- Opening Delimiter -

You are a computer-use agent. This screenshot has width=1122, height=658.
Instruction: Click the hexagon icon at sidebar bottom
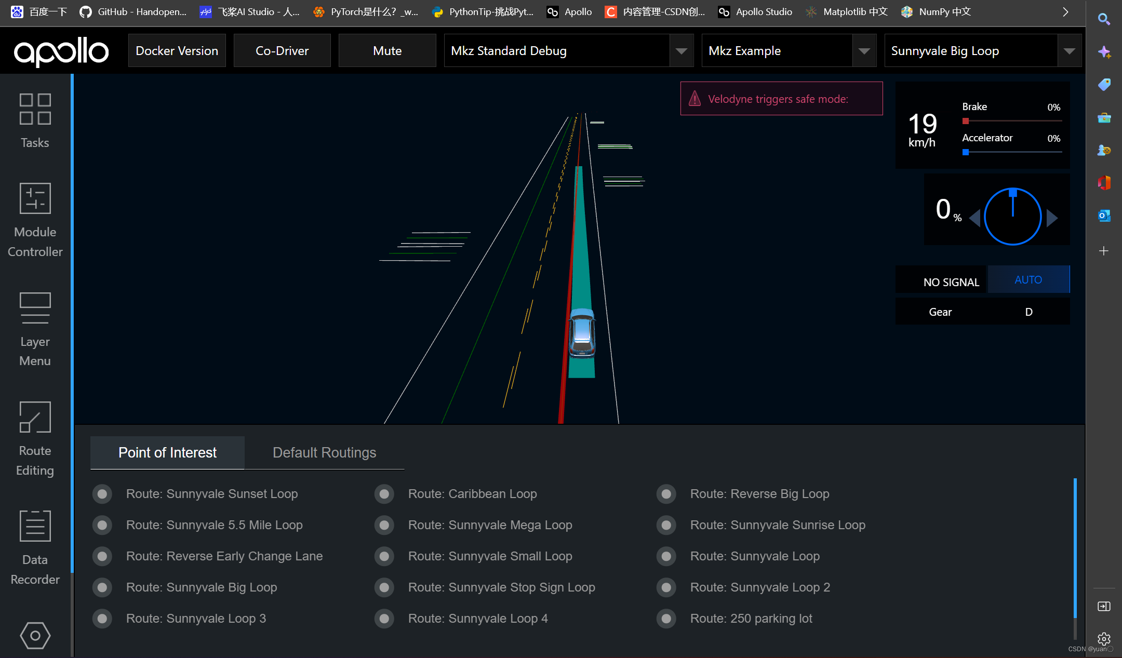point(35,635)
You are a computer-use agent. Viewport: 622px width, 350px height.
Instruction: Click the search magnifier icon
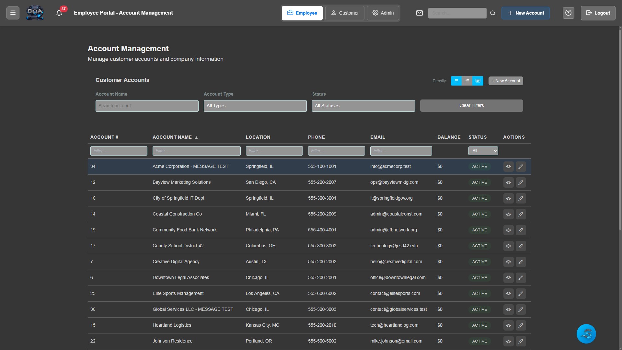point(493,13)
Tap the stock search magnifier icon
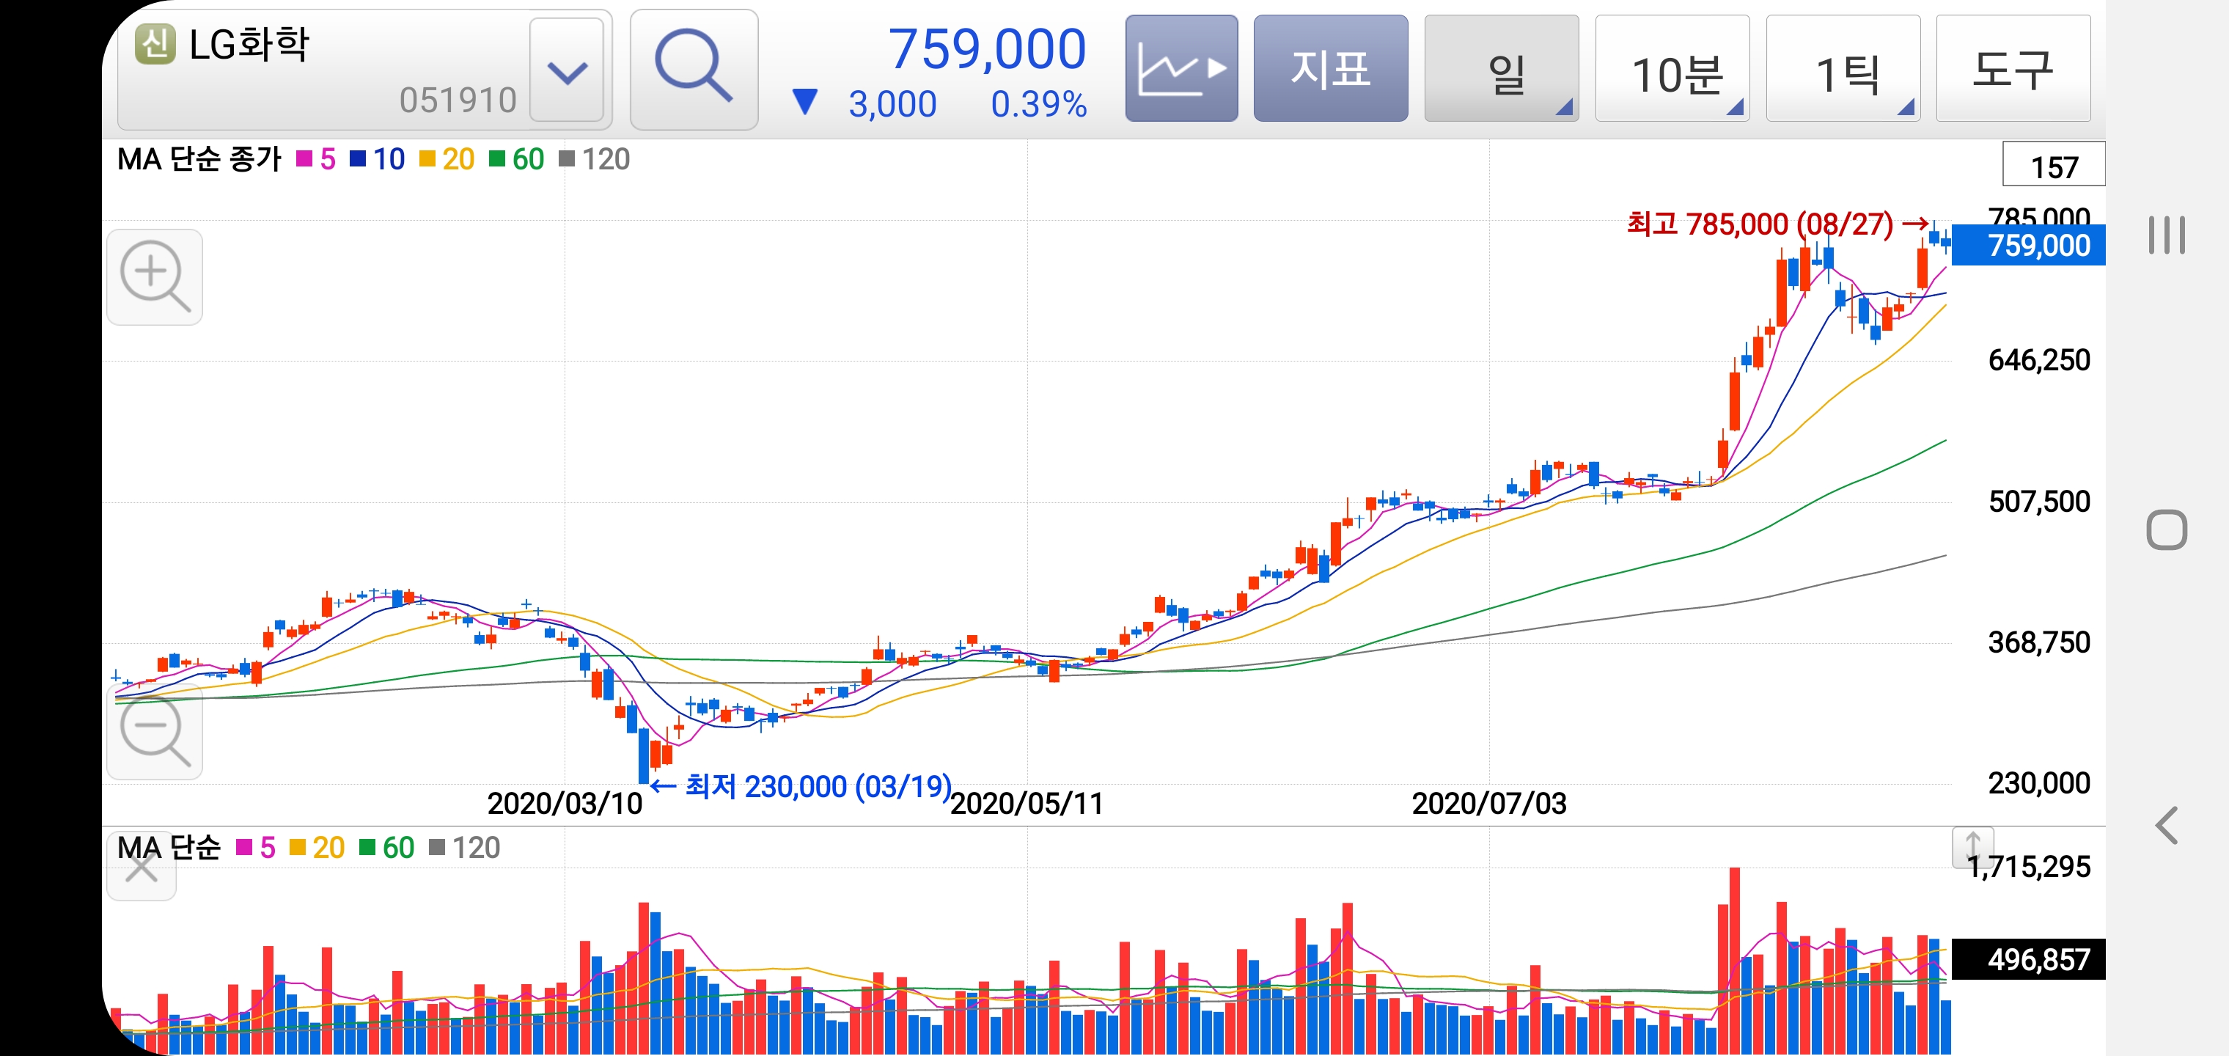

- Closing Delimiter -

**TASK OBJECTIVE:**
Using the listing above, copy exactly the lines from the one that contains "You are a computer-use agent. Viewport: 622px" through its last line, both included, but not the pictures.

**PROBLEM SOLUTION:**
You are a computer-use agent. Viewport: 622px width, 350px height.
Instruction: Click the search magnifier icon
point(493,13)
Tap the stock search magnifier icon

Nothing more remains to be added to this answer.